The sample also synchronizes hover highlights in the other direction. When the pointer moves over a table row, the matching feature lights up on the map:


private async Task OnCellPointerOver(FeatureTableCellPointeroverEvent pointeroverEvent)
{
    if (_onRowOverHighlight is not null)
    {
        await _onRowOverHighlight.Remove();
    }

    if (pointeroverEvent.Feature is null)
    {
        return;
    }

    _onRowOverHighlight = await _layerView!.Highlight(pointeroverEvent.Feature!);
}


private async Task OnCellPointerOver(FeatureTableCellPointeroverEvent pointeroverEvent)
{
    if (_onRowOverHighlight is not null)
    {
        await _onRowOverHighlight.Remove();
    }

    if (pointeroverEvent.Feature is null)
    {
        return;
    }

    _onRowOverHighlight = await _layerView!.Highlight(pointeroverEvent.Feature!);
}

This is the pattern to reach for when you want users to make spatial selections and immediately see the results as both map highlights and a filterable attribute list, with no custom grid component required.

When Should You Use the FeatureTableWidget?

The FeatureTableWidget is a great fit when:

  • Your users need to browse, sort, or search a layer's attributes alongside the map, rather than one popup at a time
  • You want spatial selections (drawn shapes, extent changes) reflected immediately in a tabular view
  • Your data has related records that users need to drill into
  • Users need to export a selection to CSV without you building that pipeline yourself

If you only need to show a handful of attributes for a clicked feature, a PopupTemplate is still the lighter-weight choice. But the moment your users start asking for "the data behind the map," the FeatureTableWidget gets you there without writing a custom grid.

Try It Yourself

Both samples are live on samples.geoblazor.com, with full source in the GeoBlazor-Samples repository:

To use the FeatureTableWidget in your own project, you'll need GeoBlazor Pro 4.5.1 alongside GeoBlazor Core 4.5.0.

Frequently Asked Questions

Can the FeatureTableWidget stay in sync with the map?

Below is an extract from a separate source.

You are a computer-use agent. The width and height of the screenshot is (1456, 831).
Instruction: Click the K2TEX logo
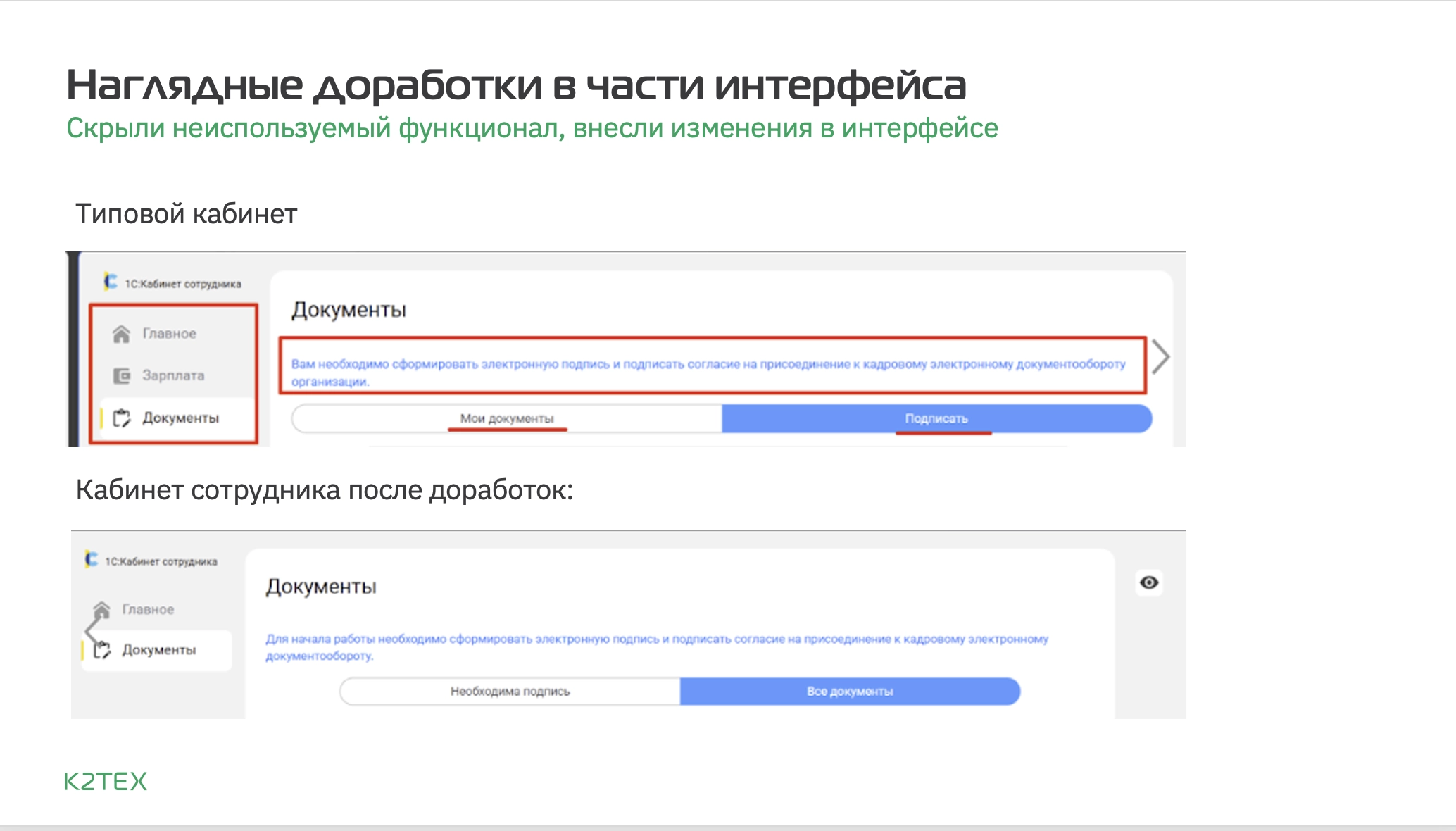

Yes. You can pass the current map extent to SetFilterGeometry so the table only shows features in view, highlight table rows from a spatial query with SetHighlightIds, and add custom action columns that zoom the map to a row's feature. Hovering a table row can also drive highlights on the map.

Do I need GeoBlazor Pro to use the FeatureTableWidget?

Yes. The FeatureTableWidget ships with GeoBlazor Pro 4.5, the commercial extension package, alongside GeoBlazor Core 4.5.0.

Can I customize the columns and actions in the FeatureTableWidget?

Yes. You can add custom action columns with ActionColumnConfig, hide the selection column with HideSelectionColumn, show a layer-switching dropdown with ShowLayerDropdown, enable related records with RelatedRecordsEnabled, and relabel relationship columns through the layer's AttributeTableTemplate. The widget also supports column sorting with multi-column sort priority.

Does the FeatureTableWidget work with WebMaps?

Yes. The Feature Table sample binds the widget to a layer from a WebMap loaded by portal item ID, and the ShowLayerDropdown option lets users switch between the WebMap's feature layers without any extra code.